Preheat your oven to 375°F. In a large pot, bring water to a vigorous boil and season generously with kosher salt. Meanwhile, prepare a large bowl filled with ice water. Add the Brussels sprouts to the boiling water and blanch for about 2 minutes, just until their color turns vibrant green. Immediately transfer them to the ice bath to halt the cooking process. Let them chill for around 5 minutes, then drain thoroughly and arrange evenly in a 13" x 9" baking dish.
In a large skillet over medium-low heat, melt the butter until it begins to bubble slightly. Add the chopped shallots, garlic, thyme, and black pepper. Cook, stirring occasionally, for about 4 minutes or until the shallots soften and become fragrant.

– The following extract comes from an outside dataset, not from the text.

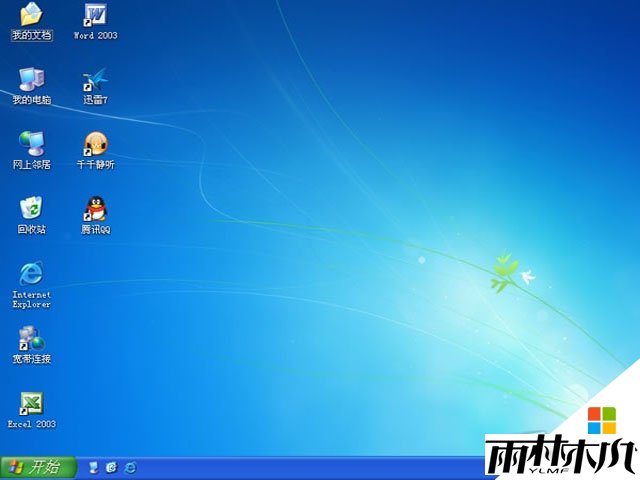Select the 回收站 recycle bin icon

pyautogui.click(x=31, y=208)
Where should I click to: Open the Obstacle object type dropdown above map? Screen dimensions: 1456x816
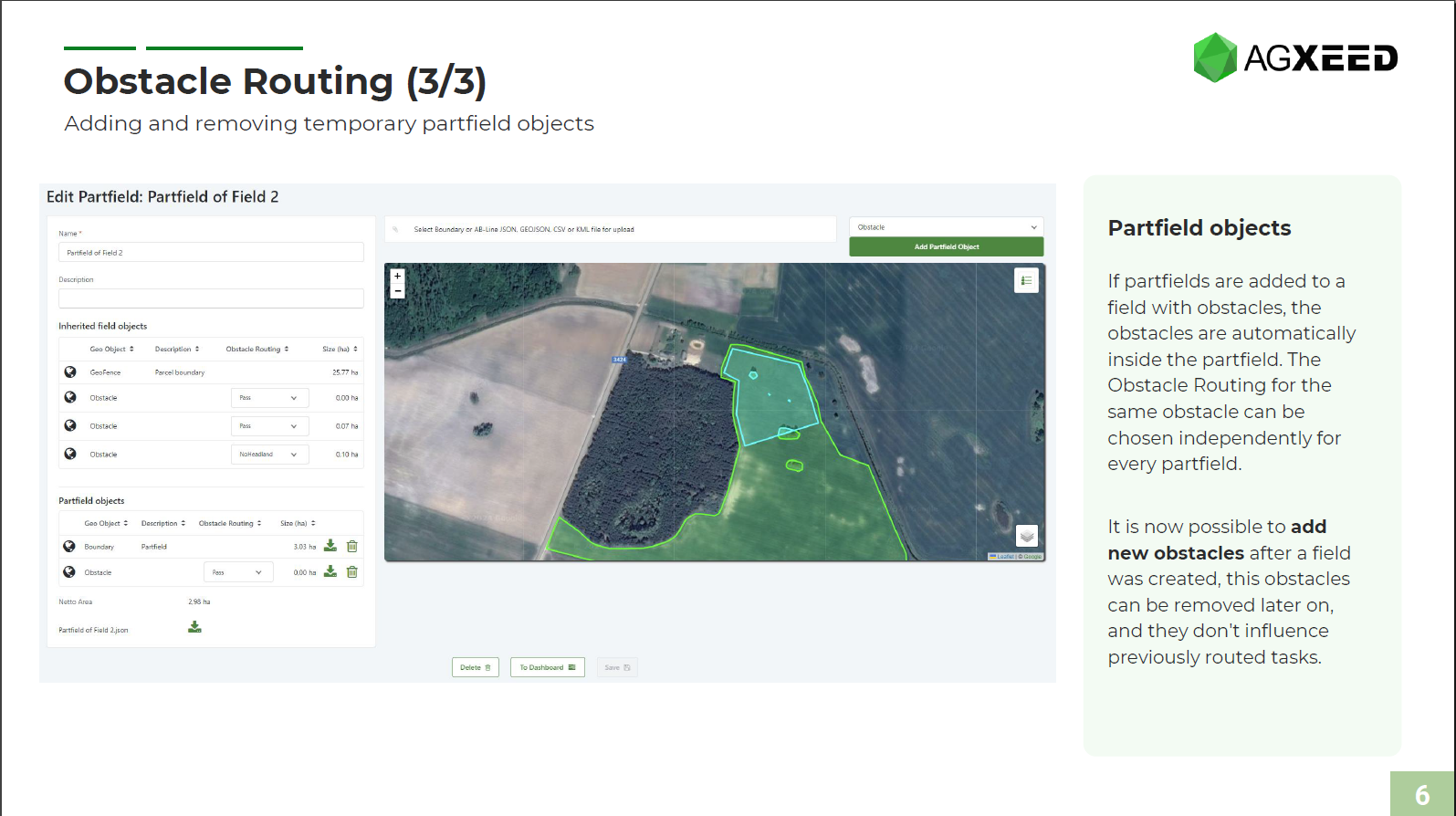946,227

Reduce the heat slightly and stir in the heavy cream, sour cream, a pinch of nutmeg, and about 2 teaspoons of kosher salt. Allow the mixture to gently warm through, then remove the skillet from heat. Add the grated Parmesan and half of the shredded mozzarella cheese, stirring continuously until the cheeses melt completely into a smooth, velvety sauce.
Pour the creamy cheese sauce over the blanched Brussels sprouts in the baking dish, tossing gently to ensure everything is well coated. Sprinkle the remaining 1/2 cup of mozzarella over the top to form a golden, bubbling crust as it bakes.
Place the dish uncovered in the oven and bake for 25 to 30 minutes, or until the mixture is bubbly and the top is golden brown. Remove from the oven and garnish with fresh chives just before serving.
Make Ahead Tip: You can assemble the entire dish up to two days in advance. Cover tightly with plastic wrap and store in the refrigerator. When ready to serve, uncover and bake as directed for a hassle-free, flavorful side.